In separate interviews, President Barack Obama and his challenger, Republican presidential candidate Mitt Romney, discuss the election year's hot-button issues

Kroft: Your opponent, Gov. Romney, has another note. That's unemployment. Forty-three months above eight percent. Huge profits on Wall Street. You've got the stock market that's doing incredibly well. And yet you've still got this unemployment.

Obama: Oh, absolutely. Well look, nobody's more concerned about the employment situation than I am. The problem we have was the hole was so deep when we got in it that we lost nine million jobs. We've created four point six. We've still got a long way to go. Now I've put forward very specific plans that we know would create jobs. And that's not my opinion. That's the opinion of independent economists. My JOBS Act that I presented to Congress over a year ago, we said, "Let's help put folks back to work. Let's make sure that we are getting construction workers on the job, rebuilding our infrastructure." It's estimated that would create an additional million jobs right now. But we haven't seen full implementation of that plan.

Kroft: You've tried things that haven't worked. I mean, the jobs plan, the jobs bill -- you haven't been able to get it through Congress.

Obama: Well Steve...

Kroft: I mean, isn't that some of your responsibility?

Obama: I take full responsibility for everything that we do, Steve. But you're asking two different questions. You're asking question, number one, have I been able to get every plan that would work through a Republican Congress that said it's number one priority was beating me as opposed to helping the American people?
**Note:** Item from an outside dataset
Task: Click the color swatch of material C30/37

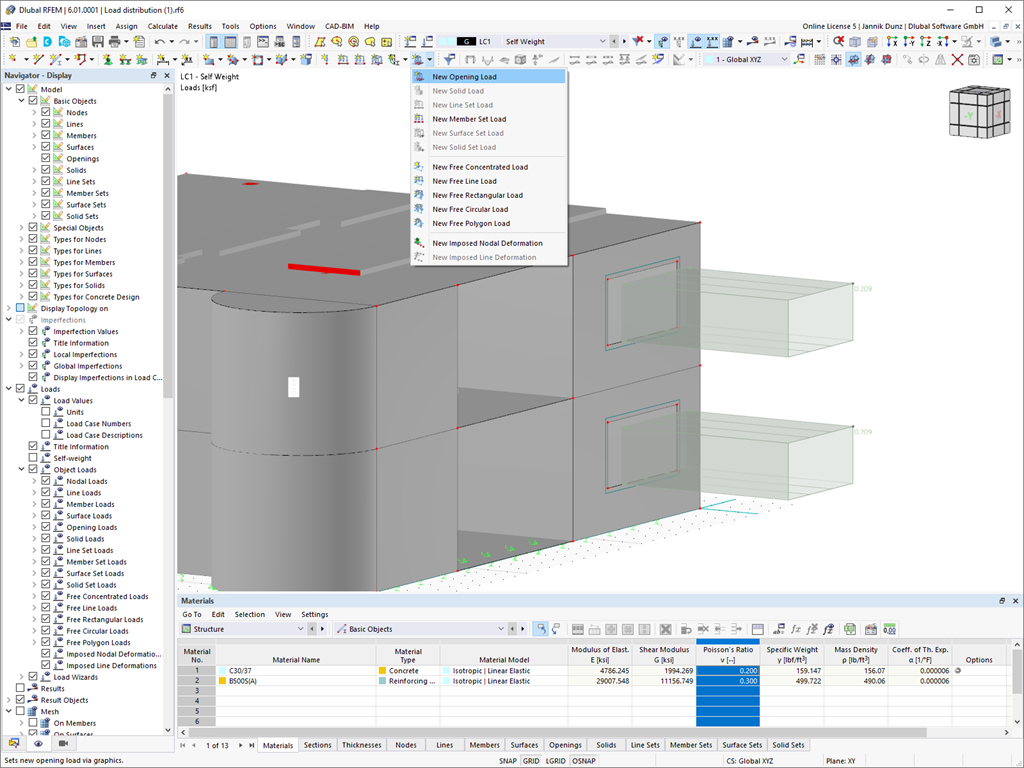Action: [x=222, y=670]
And there is no doubt that I've been disappointed in trying to get more cooperation from those folks. And that's something that we're going to have to continue to do. The second question you're asking, though, is has what we've done worked? And the fact of the matter is that what we've done has been effective in improving the situation in every area that we're talking about. You know, when I made the decision to save the auto industry, that saved a million jobs. One in eight jobs in Ohio is dependent on the auto industry. So we've actually seen success.

Kroft: How are you going to get the Republicans to agree to a tax increase for the top two percent? You've been trying for a year. You haven't been able to do it. And you've got a majority of Republicans in Congress, including Gov. Romney, who has signed a pledge never to increase taxes under any circumstances.

Obama: Yeah, well, we--

Kroft: How are you going to get them to change their minds and make this deal?
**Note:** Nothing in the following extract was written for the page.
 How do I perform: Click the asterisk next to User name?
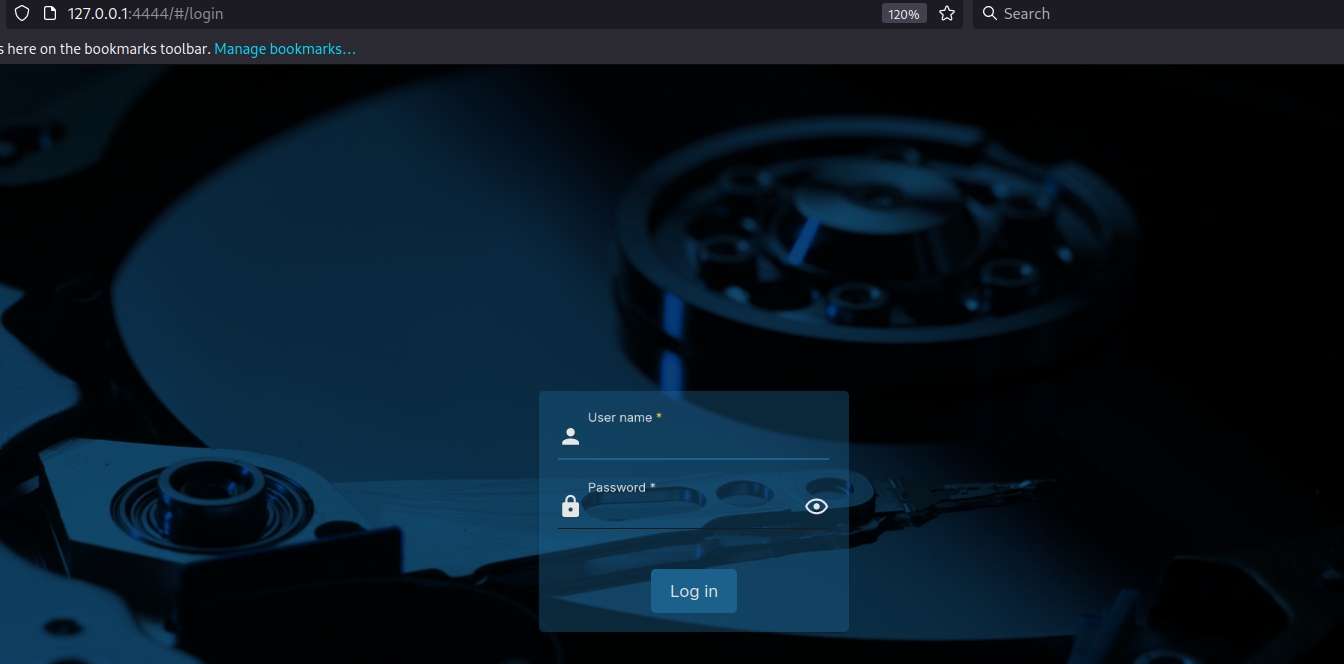click(659, 417)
Obama: I won't get them to-- make them change their minds. The American people will. I mean, ultimately, the American people agree with me that the only way we bring down our deficit is to do it in a balanced way. So, keep in mind, I've agreed with the Republicans. And we've already cut a trillion dollars of spending. And I've told them I'm prepared to do additional spending cuts and do some entitlement reform. But what I've said is, "You can't ask me to make student loans higher for kids who need it or ask seniors to pay more for their Medicare or throw people off of health care and not ask somebody like me or Mr. Romney to do anything, not ask us to do a single dime's worth of sacrifice."
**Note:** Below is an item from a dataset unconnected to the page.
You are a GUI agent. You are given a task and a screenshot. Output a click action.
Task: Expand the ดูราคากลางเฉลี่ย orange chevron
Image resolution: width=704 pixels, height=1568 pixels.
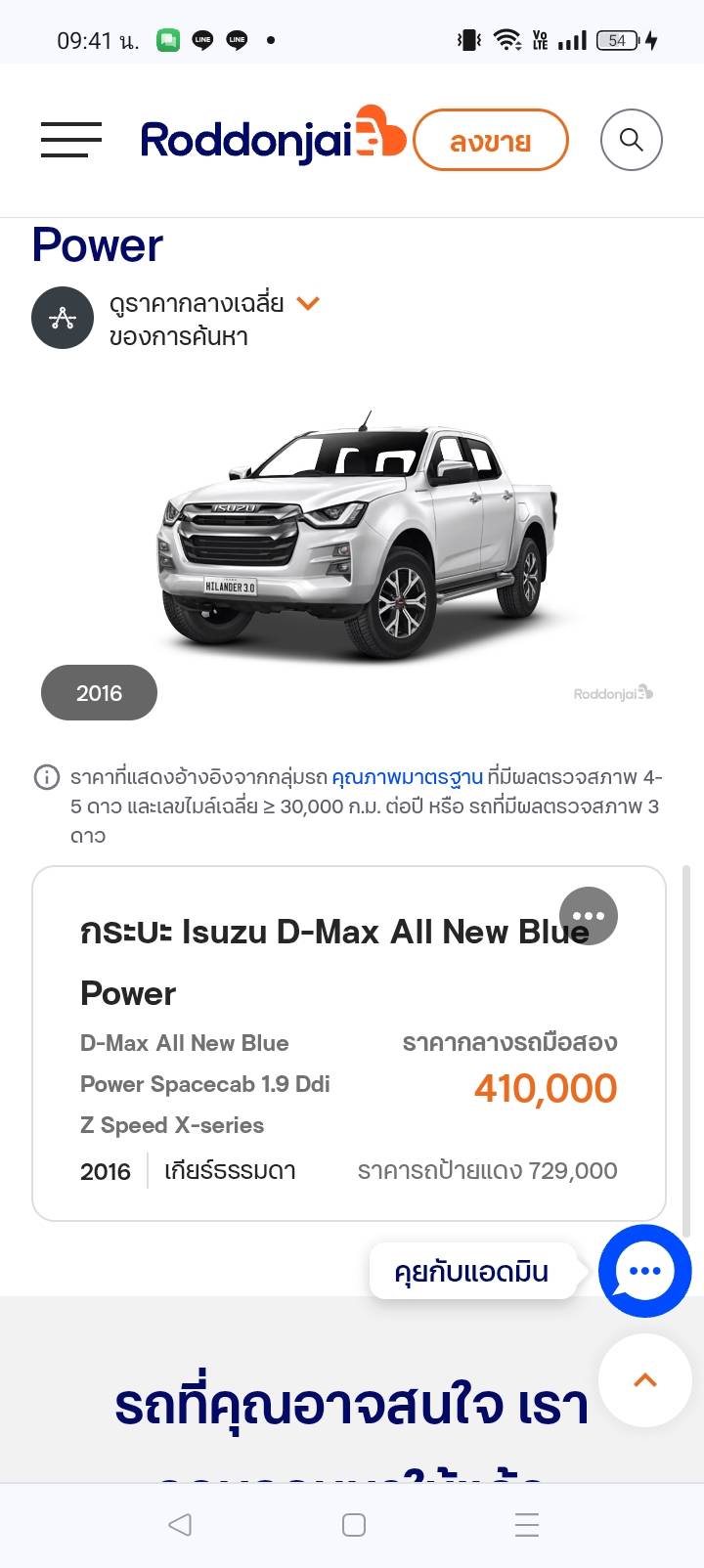pyautogui.click(x=308, y=304)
Kroft: How are you going to make a deal? Why can't you -- Why haven't you been able to make a deal?

Obama: Well, be--

Kroft: And why do you think you will be able to make a deal?

Obama: When I first came into office, the head of the Senate Republicans say, "My number one priority is making sure President Obama's a one term president." Now, after the election, either he will have succeeded in that goal or he will have failed at that goal. Either way, my expectation is, my hope is, that that's no longer their number one priority. And I'm hoping that after the smoke clears and the election season's over that that spirit of cooperation comes more to the fore.